* [EXERCISE]: Return everything from the line containing "Viewport: 1232px width, 980px height." down to the line containing "Looking at the screenshot, I should pos(308,114)." exactly as it appears in the data below, including both of those lines.

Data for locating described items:
-- begin --
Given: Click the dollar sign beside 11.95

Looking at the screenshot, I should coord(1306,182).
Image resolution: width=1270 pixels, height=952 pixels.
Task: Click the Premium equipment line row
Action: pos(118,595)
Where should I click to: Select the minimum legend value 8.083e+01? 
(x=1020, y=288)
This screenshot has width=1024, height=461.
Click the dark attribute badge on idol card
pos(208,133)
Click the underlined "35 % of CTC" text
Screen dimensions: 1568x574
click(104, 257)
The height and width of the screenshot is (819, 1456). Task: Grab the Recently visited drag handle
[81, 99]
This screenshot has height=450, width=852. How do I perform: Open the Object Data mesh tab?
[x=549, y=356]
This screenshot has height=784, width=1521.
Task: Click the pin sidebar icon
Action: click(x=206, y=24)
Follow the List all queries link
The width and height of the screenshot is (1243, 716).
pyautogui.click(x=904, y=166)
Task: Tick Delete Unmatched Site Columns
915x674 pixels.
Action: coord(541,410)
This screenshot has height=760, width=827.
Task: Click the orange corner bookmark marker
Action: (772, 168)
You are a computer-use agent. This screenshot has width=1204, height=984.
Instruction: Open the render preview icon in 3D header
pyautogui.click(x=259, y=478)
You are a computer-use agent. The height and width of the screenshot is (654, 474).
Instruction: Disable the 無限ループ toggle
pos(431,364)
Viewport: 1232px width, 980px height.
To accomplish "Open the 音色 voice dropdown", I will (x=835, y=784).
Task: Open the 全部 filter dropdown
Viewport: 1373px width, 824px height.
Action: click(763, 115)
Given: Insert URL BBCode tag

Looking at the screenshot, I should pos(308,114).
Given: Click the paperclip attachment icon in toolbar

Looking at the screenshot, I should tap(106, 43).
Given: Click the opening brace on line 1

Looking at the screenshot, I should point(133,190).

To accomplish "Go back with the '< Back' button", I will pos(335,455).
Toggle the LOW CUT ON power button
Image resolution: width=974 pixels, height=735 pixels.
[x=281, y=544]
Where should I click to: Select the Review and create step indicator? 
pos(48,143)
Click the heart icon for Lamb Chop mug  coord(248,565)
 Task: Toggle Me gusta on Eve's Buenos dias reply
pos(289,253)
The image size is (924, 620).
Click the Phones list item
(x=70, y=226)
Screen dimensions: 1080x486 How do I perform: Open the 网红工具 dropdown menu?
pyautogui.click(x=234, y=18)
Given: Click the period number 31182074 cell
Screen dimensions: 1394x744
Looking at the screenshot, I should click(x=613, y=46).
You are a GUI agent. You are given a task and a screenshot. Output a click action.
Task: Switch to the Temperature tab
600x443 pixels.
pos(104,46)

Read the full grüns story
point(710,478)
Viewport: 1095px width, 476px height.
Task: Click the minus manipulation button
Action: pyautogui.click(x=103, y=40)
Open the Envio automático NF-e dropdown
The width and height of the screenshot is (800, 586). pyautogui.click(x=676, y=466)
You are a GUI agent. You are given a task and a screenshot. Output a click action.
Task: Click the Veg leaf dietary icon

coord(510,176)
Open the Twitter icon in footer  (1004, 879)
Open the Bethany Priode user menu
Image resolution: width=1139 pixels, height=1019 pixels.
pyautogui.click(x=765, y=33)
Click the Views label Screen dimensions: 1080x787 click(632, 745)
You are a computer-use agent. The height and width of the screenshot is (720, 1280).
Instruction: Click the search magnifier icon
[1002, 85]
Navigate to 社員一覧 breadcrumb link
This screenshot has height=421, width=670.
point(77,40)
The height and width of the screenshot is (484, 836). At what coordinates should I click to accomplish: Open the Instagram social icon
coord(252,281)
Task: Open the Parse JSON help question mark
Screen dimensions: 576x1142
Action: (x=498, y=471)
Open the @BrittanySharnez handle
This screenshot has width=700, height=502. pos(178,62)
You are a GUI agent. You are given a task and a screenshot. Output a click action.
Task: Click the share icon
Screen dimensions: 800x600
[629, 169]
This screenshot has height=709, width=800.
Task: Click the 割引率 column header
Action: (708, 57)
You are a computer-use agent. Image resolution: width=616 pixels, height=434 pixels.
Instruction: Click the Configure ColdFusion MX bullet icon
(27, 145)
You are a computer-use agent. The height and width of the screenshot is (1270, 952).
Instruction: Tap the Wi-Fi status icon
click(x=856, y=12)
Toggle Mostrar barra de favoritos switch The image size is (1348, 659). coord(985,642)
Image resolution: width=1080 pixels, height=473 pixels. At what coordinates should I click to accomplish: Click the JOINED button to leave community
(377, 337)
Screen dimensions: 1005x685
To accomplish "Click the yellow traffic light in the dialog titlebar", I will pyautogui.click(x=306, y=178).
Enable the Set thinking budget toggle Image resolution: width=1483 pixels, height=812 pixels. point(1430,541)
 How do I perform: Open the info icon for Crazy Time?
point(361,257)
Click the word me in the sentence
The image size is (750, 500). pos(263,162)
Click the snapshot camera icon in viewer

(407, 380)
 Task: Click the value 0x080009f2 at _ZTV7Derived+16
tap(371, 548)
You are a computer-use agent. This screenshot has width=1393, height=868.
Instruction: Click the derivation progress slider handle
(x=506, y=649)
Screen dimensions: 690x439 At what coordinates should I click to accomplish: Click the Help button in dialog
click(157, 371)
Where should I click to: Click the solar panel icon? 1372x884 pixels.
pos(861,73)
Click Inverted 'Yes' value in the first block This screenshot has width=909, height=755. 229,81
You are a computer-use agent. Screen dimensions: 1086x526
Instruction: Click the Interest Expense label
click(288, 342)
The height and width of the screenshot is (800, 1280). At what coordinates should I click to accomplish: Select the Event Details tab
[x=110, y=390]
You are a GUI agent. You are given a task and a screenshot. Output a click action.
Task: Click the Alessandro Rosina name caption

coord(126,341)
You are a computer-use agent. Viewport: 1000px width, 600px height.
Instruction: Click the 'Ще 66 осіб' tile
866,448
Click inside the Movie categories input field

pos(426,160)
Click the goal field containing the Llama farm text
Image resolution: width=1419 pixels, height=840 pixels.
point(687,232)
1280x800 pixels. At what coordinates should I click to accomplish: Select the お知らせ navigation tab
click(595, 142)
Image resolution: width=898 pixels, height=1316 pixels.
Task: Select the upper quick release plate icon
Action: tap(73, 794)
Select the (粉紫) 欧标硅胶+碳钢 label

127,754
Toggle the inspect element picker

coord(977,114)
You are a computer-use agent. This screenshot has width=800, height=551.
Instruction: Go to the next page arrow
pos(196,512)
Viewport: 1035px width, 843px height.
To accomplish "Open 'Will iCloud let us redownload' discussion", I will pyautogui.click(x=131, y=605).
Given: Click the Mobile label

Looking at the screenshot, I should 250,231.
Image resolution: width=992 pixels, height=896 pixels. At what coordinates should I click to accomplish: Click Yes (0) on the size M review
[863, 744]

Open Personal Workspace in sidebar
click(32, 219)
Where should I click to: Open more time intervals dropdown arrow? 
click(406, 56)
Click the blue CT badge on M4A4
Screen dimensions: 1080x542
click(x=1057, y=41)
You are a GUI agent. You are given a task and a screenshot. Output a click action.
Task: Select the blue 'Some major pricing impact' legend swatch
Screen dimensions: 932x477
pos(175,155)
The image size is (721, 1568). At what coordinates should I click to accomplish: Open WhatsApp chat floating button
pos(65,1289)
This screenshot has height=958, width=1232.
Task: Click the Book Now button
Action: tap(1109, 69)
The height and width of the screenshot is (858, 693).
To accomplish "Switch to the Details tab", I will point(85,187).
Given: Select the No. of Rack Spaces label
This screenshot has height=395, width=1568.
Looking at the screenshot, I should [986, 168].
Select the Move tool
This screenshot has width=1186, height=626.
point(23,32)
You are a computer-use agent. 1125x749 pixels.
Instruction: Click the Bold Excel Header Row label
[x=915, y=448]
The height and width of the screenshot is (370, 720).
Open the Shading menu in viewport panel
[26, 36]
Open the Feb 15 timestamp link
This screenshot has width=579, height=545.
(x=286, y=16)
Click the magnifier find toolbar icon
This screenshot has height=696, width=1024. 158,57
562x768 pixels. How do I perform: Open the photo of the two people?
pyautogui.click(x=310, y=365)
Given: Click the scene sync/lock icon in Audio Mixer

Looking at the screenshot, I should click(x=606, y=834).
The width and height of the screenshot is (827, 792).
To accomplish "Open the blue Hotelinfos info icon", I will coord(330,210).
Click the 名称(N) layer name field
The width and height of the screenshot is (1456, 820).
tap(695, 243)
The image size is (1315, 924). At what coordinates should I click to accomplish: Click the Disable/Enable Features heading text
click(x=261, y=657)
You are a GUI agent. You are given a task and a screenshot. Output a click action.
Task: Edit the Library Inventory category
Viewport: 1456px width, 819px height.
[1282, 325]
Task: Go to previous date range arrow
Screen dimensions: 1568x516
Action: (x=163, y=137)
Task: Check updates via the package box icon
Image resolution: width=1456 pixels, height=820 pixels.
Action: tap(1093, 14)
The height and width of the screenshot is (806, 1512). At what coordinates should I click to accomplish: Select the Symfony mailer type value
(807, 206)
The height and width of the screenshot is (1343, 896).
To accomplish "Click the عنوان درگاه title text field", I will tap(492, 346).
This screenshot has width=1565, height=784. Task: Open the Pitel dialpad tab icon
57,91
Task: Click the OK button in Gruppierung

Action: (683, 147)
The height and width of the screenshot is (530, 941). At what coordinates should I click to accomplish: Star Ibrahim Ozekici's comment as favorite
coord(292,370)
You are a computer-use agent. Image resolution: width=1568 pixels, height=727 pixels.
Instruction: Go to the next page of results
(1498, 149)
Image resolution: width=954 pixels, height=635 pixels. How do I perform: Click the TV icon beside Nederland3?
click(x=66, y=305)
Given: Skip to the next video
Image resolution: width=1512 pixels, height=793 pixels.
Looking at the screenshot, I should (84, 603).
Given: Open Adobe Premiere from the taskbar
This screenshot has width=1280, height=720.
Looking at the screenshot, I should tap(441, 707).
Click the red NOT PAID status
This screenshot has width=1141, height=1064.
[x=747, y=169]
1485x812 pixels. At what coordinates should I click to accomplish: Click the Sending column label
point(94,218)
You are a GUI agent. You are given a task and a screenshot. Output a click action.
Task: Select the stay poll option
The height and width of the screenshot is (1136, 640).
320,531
-- end --
* [OUTPUT FOR THIS EXERCISE]:
Viewport: 1232px width, 980px height.
To accomplish "Open the 音色 voice dropdown", I will (x=835, y=784).
Task: Open the 全部 filter dropdown
Viewport: 1373px width, 824px height.
Action: click(763, 115)
Given: Insert URL BBCode tag

Looking at the screenshot, I should pos(308,114).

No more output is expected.